__STATED TASK__
Return each of the following items word for word, preserving every line as it appears.

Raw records
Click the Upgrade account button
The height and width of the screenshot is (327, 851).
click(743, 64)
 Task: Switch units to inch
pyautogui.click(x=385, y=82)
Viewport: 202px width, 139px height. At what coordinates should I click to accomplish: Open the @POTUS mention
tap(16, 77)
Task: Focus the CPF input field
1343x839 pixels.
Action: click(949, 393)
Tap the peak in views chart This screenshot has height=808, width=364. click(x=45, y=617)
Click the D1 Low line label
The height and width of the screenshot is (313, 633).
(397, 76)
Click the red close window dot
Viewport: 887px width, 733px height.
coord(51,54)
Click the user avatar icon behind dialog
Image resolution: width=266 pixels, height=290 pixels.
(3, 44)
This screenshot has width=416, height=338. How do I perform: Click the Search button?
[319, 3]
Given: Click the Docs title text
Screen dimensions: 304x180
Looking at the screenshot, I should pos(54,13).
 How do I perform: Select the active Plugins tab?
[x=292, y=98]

__ANSWER BELOW__
Click the Upgrade account button
The height and width of the screenshot is (327, 851).
click(743, 64)
 Task: Switch units to inch
pyautogui.click(x=385, y=82)
Viewport: 202px width, 139px height. At what coordinates should I click to accomplish: Open the @POTUS mention
tap(16, 77)
Task: Focus the CPF input field
1343x839 pixels.
Action: click(949, 393)
Tap the peak in views chart This screenshot has height=808, width=364. click(x=45, y=617)
Click the D1 Low line label
The height and width of the screenshot is (313, 633).
(397, 76)
Click the red close window dot
Viewport: 887px width, 733px height.
coord(51,54)
Click the user avatar icon behind dialog
Image resolution: width=266 pixels, height=290 pixels.
(3, 44)
This screenshot has width=416, height=338. How do I perform: Click the Search button?
[319, 3]
Given: Click the Docs title text
Screen dimensions: 304x180
Looking at the screenshot, I should pos(54,13).
 How do I perform: Select the active Plugins tab?
[x=292, y=98]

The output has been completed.